[
Lists Home |
Date Index |
Thread Index
]
Hello Dan,
let me add something to the responses your question has created : )
Dan White wrote:
><foo> <bar> woof </bar> </foo> <foo> <bar> woof </bar> </foo>
>
>with "foo" being the root tag
>
>
...
>>Yes, preprocessing is a possibility, but how would one do it ?
>>
>>How do you locate where one statement ends and the next begins ?
>>
>>
>>
Underneath the craziness, XML is simple to parse. Some theoreticians
have called it a parentheses language. This insight may actually be
helpful for your problem
given a way to identify start and end tags and cdata sections(check the
grammar) the following algo will do:
1 initialize a counter c to 0
2 traverse the input, till the first start tag.
3 c++
4 while c > 0
4.1 traverse input until next '<' (this is always a tag, it is not
allowed in attributes or anywhere else)
4.2 if starttag, then c++
else if endtag c--
else if cdata skip to next "]]>" // cdata section
else skip to next '>' // processing instruction or comment
5 cut here.

—————

_TASKS TO PERFORM_.
**A.** In step 4.2 of the algorithm in the forum post, what kinds of markup are told apart after a '<' is reached?
**B.** Reproduce the forum post word for word, starting with "4.2 if starttag, then" and going on through "5 cut here.".

_INFORMATION PROVIDED_.
—————

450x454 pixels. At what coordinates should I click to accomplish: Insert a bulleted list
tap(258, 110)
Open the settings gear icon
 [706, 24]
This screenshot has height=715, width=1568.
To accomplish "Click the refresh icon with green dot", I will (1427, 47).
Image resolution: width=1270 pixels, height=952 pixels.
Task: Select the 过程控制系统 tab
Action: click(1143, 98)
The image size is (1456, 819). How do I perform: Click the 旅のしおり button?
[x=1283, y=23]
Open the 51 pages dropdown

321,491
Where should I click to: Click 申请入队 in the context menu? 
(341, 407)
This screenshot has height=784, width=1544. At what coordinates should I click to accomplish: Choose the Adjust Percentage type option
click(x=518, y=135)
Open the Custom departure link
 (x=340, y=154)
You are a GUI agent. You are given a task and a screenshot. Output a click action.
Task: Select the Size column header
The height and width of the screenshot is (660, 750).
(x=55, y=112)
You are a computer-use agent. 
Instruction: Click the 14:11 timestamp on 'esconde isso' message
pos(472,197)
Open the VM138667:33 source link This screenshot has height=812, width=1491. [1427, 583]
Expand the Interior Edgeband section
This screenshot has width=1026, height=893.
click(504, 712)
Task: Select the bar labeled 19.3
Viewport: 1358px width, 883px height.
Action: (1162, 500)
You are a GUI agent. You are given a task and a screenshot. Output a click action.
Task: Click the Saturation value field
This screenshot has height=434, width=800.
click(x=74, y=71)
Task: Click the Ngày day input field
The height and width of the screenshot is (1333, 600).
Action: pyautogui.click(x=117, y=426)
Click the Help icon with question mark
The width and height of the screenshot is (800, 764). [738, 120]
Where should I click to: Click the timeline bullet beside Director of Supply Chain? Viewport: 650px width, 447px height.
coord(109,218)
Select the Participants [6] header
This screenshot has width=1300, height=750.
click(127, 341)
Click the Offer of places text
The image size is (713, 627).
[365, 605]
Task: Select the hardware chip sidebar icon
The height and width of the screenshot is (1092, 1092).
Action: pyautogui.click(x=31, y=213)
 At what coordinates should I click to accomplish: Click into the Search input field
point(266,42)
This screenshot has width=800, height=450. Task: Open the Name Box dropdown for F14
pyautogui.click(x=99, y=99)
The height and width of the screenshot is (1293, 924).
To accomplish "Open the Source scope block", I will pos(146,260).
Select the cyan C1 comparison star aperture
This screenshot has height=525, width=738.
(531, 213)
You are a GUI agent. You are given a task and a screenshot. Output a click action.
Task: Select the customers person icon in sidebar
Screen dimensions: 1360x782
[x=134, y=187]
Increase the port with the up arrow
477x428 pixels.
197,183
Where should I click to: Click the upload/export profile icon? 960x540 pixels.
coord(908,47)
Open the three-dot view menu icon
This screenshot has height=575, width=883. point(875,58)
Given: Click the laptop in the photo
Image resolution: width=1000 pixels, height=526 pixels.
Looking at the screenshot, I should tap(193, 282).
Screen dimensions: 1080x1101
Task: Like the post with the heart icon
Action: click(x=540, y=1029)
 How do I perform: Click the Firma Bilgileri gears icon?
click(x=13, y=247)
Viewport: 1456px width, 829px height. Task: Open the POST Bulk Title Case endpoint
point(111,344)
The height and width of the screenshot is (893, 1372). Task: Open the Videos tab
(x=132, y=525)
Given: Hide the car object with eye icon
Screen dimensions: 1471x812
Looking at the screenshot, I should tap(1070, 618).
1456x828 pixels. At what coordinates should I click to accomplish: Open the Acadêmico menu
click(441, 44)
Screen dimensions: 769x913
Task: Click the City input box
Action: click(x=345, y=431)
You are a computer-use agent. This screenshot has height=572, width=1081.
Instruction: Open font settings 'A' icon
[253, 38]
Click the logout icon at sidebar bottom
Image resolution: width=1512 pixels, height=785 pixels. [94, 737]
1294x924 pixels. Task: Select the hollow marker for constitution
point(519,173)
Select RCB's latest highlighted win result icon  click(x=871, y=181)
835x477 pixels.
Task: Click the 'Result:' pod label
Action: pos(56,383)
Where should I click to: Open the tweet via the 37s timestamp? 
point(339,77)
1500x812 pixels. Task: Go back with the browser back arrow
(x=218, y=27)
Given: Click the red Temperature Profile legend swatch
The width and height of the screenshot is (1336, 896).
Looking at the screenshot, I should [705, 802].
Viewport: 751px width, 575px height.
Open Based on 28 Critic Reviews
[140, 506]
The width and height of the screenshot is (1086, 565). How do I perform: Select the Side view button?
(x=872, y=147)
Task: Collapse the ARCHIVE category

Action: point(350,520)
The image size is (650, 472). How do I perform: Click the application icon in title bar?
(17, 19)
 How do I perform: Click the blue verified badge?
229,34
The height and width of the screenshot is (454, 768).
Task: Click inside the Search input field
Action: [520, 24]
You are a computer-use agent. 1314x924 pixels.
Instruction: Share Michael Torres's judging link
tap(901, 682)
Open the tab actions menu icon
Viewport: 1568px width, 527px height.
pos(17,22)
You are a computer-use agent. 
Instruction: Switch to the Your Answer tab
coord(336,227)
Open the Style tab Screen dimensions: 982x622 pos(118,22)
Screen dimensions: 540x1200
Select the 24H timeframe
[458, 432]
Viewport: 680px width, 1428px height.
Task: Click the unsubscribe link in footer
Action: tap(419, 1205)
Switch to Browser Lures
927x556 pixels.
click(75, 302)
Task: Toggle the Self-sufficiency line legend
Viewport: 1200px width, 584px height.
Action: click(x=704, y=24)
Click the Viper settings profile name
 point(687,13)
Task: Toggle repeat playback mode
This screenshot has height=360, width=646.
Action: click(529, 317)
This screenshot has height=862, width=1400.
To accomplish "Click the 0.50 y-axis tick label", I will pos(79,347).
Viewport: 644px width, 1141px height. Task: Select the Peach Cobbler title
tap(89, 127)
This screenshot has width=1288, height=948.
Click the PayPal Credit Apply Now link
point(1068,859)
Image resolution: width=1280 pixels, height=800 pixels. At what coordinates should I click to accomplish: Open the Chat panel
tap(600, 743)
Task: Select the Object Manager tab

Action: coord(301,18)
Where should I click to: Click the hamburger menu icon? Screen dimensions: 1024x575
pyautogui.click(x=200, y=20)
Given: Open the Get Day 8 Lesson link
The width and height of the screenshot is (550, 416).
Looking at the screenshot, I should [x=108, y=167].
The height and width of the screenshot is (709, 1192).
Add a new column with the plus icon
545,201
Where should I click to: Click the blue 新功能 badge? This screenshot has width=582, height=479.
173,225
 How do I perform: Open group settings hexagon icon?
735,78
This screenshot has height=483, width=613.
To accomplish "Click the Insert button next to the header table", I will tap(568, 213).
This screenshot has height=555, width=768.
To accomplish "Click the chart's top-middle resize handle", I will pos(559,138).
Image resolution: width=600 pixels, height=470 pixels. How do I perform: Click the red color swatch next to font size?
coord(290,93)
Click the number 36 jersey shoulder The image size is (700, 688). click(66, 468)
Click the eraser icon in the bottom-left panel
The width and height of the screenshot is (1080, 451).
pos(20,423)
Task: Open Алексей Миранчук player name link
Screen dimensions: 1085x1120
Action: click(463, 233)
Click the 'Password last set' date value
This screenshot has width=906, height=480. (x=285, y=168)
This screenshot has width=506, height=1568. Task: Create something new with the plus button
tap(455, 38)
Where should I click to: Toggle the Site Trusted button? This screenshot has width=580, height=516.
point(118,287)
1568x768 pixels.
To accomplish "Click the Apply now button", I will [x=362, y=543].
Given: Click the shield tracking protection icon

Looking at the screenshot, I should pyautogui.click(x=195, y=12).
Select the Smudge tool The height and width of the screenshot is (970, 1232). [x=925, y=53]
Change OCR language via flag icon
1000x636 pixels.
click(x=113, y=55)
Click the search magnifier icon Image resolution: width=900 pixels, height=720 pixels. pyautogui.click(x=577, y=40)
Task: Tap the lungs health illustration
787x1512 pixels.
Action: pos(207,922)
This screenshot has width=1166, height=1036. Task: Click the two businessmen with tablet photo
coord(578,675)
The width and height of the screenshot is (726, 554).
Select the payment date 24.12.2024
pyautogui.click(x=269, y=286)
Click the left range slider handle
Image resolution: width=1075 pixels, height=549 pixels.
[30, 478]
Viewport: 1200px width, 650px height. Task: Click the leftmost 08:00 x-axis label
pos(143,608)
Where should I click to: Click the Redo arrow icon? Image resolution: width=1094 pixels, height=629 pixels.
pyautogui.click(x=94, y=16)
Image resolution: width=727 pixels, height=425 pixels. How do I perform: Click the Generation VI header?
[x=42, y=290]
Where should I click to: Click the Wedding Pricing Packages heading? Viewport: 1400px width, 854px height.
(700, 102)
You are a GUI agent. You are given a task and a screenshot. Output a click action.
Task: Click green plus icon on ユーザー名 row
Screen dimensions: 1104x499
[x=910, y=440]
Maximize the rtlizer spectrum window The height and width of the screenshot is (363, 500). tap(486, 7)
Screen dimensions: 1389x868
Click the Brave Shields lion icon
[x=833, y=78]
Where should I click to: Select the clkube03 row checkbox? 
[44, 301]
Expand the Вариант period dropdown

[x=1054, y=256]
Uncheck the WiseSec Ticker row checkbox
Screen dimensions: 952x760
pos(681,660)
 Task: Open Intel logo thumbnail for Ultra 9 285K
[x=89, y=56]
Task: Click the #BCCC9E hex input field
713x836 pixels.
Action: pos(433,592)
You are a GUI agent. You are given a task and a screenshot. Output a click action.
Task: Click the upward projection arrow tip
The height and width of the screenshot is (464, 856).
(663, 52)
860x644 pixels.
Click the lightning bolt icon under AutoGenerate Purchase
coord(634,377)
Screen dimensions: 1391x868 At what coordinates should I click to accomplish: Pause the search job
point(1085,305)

—————

_SOLVED TASKS_.
**A.**
- start tag
- end tag
- cdata section
- processing instruction
- comment

**B.**
4.2 if starttag, then c++
else if endtag c--
else if cdata skip to next "]]>" // cdata section
else skip to next '>' // processing instruction or comment
5 cut here.